Altogether, we may distinguish at least the following kinds of technologically related stories:
a. Narratives about a particular technology
b. Small vignettes about our personal experience with technology
c. Large scale narratives in which technology figures prominently
d. Grand narratives that frames cultural attitudes toward technology
Technologies, we might then conclude, elicit a multiplicity of narratives. They invite meaning and encourage its construction.
Finally, I’m inclined to add that while it is true that narrative preceded literacy, literacy reshaped narrative. We have always told stories, but the shape and form of those stories have shifted in response to the appearance of new communication technologies, be it the stylus, the printing press, the radio, or the motion picture, to name but a few. And so again we are left with a reciprocal relationship. Narratives shape the way we use our tools and our tools shape the way we construct our narratives.

Reblogged this on Overthinking Games and commented:
I got up early (or what amounts to early for me, at present) to beat a deadline on some freelance work, and found myself gifted with that singularly early-morning mindset, asking big questions. Being a tool-using ape, I elected to type one such Big Question into the search engine of record, and found myself at this blog post.

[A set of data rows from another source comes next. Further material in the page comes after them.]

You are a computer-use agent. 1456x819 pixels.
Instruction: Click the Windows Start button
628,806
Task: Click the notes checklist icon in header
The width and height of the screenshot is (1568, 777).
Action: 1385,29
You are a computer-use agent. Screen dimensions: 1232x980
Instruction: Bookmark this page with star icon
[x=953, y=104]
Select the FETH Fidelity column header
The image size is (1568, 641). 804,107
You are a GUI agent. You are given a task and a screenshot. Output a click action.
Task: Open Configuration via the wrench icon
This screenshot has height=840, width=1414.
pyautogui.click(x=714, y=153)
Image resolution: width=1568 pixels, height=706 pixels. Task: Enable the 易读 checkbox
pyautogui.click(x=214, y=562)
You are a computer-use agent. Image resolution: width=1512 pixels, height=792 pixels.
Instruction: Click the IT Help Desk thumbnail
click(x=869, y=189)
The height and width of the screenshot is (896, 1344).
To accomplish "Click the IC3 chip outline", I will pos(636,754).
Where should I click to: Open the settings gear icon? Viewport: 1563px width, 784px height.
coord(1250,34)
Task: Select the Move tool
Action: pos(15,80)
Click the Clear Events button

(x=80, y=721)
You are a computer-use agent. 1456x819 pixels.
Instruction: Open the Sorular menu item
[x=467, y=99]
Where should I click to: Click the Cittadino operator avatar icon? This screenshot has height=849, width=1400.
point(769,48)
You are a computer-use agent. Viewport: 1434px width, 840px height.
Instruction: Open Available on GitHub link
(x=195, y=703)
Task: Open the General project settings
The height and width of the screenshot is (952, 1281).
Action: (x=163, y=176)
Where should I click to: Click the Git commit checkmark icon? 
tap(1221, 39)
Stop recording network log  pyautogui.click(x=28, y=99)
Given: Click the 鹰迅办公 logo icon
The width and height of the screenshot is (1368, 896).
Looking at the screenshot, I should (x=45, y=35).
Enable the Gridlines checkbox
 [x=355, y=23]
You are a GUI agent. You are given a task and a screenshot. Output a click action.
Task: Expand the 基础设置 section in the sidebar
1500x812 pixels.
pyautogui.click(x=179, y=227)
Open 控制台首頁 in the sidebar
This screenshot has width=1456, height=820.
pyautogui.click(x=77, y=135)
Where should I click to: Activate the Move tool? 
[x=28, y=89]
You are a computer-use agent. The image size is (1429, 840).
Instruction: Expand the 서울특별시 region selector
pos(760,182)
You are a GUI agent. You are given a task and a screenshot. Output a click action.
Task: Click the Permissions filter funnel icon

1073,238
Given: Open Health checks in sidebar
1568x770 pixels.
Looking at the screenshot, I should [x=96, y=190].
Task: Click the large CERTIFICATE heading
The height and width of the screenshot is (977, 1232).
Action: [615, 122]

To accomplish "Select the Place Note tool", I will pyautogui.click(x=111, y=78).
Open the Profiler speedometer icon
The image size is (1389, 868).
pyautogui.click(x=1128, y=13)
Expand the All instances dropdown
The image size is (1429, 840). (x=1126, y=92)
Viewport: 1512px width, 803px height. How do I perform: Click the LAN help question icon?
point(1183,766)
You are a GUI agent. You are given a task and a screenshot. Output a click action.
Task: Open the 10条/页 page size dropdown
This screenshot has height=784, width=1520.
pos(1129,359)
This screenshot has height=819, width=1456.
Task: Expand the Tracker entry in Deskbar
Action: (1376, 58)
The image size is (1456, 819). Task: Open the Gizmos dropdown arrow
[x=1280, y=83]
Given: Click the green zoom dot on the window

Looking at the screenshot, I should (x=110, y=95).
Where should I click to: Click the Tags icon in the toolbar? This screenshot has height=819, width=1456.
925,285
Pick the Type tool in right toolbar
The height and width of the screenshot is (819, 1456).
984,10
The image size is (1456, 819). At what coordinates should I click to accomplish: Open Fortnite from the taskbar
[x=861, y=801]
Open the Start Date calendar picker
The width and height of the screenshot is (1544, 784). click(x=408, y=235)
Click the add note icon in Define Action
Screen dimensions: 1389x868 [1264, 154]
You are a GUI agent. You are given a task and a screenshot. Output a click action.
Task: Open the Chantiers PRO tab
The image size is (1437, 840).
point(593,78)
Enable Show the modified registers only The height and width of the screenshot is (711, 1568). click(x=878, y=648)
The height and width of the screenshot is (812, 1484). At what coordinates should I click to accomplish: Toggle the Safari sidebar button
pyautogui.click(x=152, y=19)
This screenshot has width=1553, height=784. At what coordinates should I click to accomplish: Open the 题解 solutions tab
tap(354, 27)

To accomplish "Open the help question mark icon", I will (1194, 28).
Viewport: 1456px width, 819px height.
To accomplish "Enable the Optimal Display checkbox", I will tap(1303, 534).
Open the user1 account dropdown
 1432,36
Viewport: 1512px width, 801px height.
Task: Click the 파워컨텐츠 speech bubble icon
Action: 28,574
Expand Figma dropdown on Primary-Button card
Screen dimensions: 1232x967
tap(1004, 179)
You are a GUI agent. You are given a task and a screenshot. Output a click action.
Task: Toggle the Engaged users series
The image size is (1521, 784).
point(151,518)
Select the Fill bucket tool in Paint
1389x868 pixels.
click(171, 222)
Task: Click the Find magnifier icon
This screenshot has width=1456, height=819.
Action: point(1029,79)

Which got me thinking about slightly more focused Questions Of Unusual Size, such as: The preeminence of storytelling in the work that I’m doing at present (interaction design), What That Means For Civilization, and similar. It also prompted to think about the seeming modern ascendancy of digital gaming in context with the scope of the author’s thoughts on narrative.
Sure, digital games are perhaps often particularly married to invoking narratives (whereas hop-scotch, tic-tac-toe, scrabble, etc. are content to remain primal in the abstract), but maybe there’s something of the tool to them, as well. Or, perhaps they are tools we are using to tell stories about our conflicted relationship with the broader range of modern tools — many being of a digital genus — and it’s all a little bit much for me at this hour, still, I’m afraid.
What do you remarkable brandishers-of-tools think? Woven any good “micro-narratives” lately?